KARACHI: Being responsible citizens and taxpayers, it is our right to know where our money is spent. Article 19A of the Constitution of Pakistan grants one the right to access information in all matters of public importance. The information can be used to support complaints regarding the operations of any public department to make a stronger case in the court of law.
Pakistan was the first country in South Asia to have promulgated the Freedom of Information Ordinance in 2002. The Act, however, has not yet achieved its true potential, lamented participants at the workshop, titled ‘Freedom of Information (FOI),’ organised by the non-governmental organisations, Shehri and Bolo Bhi, on Saturday.
Dr Syed Raza Ali Gardezi of Shehri, in his welcome address at the workshop, called the ‘right to information’, the mother of all rights. “You cannot know what you are entitled to if you don’t have sufficient knowledge about it,” said Gardezi. He stressed that freedom of information was important to strengthen good governance, accountability and transparency. Less than 2,000 applications had been submitted under the law since its inception, he pointed out.
On the historical background of the legislation on Freedom of Information at the federal and provincial levels, Shehri member Sameer Hamid Dodhy said that a public body, such as a ministry, division or department of the federal and provincial governments or any offices controlled by them, could be asked to share its data.
He further described the types of data, which can be accessed through the law and what type of information and records were exempt from disclosure.
Explaining the process of invoking the FOI Ordinance, Dodhy said that invoking the FOI Act does not denote registration of a complaint. “You can only ask the public body to share its data which can then be used to support a complaint that you may wish to register.” He added that that the information sought in the FOI application must be specific and that the application should be addressed to the relevant department and the designated officer of that department.
When asked a query, the relevant government department or office was bound to provide the information within 21 days, said Dodhy. In case a response was not received within 21 days, a complaint could be registered with the head of the department or the ministry. If the applicant still did not receive a response within 30 days, then the person can approach the provincial or federal ombudsman to register a complaint against the department.
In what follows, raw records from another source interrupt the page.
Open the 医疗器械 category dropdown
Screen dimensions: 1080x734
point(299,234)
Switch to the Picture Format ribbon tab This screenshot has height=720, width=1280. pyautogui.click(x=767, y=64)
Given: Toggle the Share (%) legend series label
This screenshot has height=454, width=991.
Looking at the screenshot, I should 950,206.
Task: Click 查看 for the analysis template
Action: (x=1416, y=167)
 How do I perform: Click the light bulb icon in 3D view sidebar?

In his presentation, Gardezi informed the participants about Shehri’s experience in invoking the FOI Act in terms of the applications filed and the response received from the relevant departments. Of the 261 applications filed by Shehri, they had managed to receive a response in 40 of them with the interference from the ombudsman. At least 35 applications had received no response yet while another 171 application were still in process.
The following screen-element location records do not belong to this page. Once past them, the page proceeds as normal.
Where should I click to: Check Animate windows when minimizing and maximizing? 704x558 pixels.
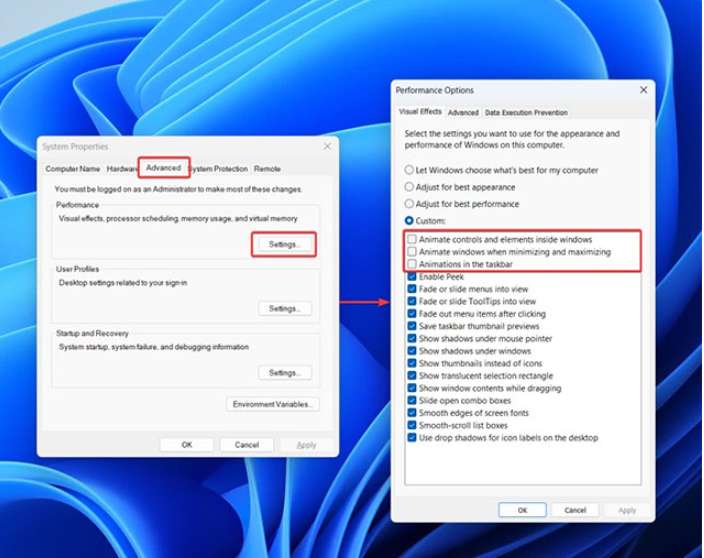(x=412, y=252)
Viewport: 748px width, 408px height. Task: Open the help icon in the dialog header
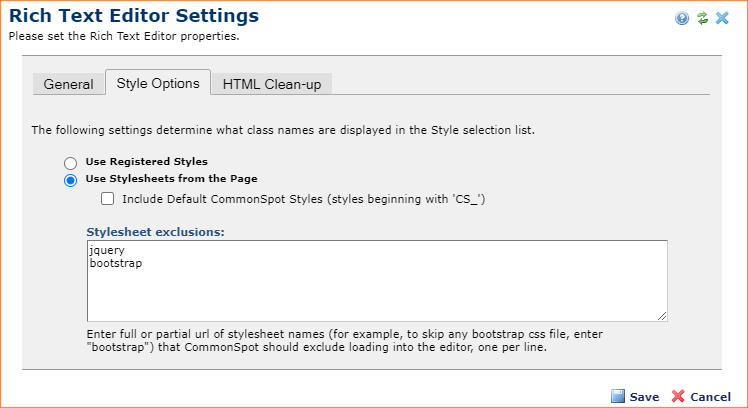[682, 18]
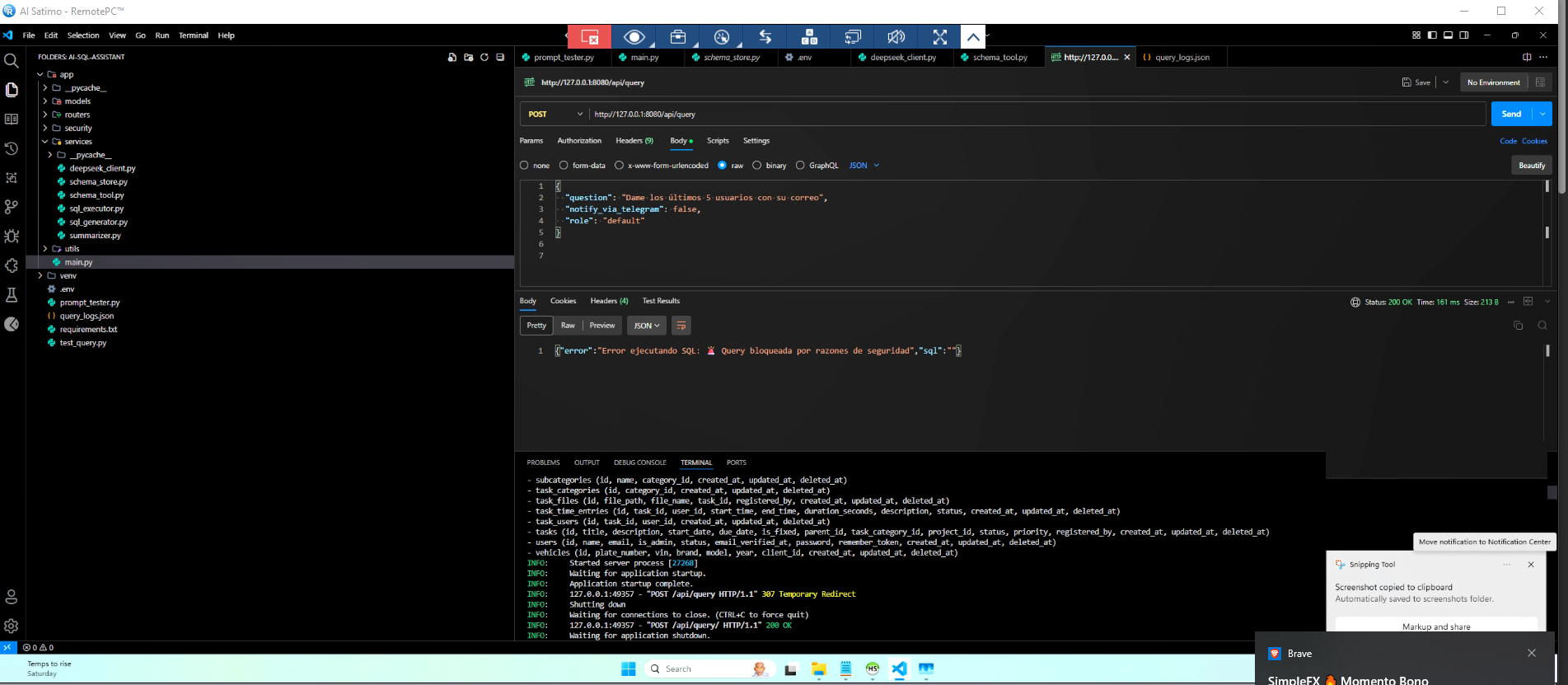Click the Beautify button

tap(1531, 166)
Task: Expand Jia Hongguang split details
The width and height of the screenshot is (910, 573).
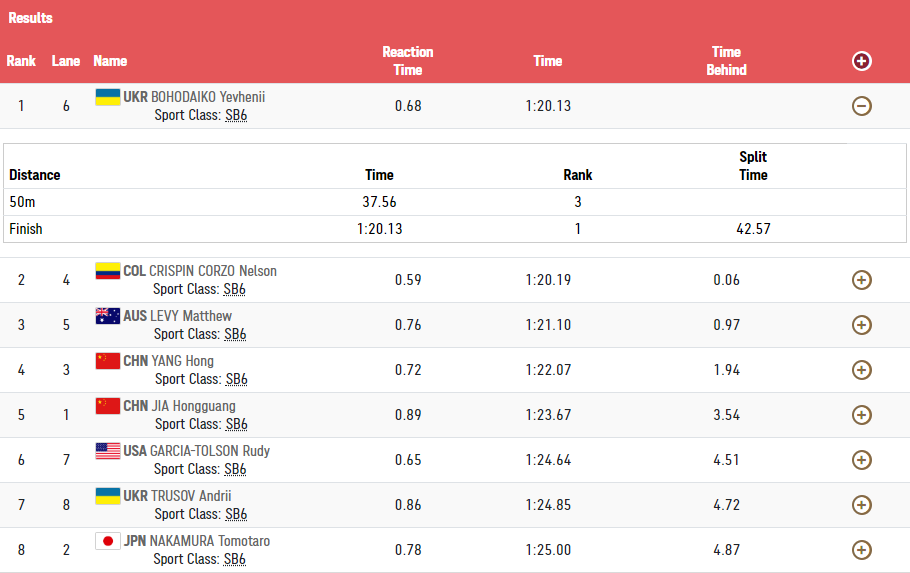Action: [x=861, y=415]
In the final part of the workshop, Gardezi outlined the salient features of writing an FOI application which comprised an interactive exercise for the benefit of the participants to educate them on the way to fill out an FOI application form. He added that if information was required of a private body, an application should be sent to the government body which was responsible to regulate the private institution or utility. “The law can do much good only if more people realise its potential and use it for the benefit of our society,” Gardezi finished his presentation on this positive note.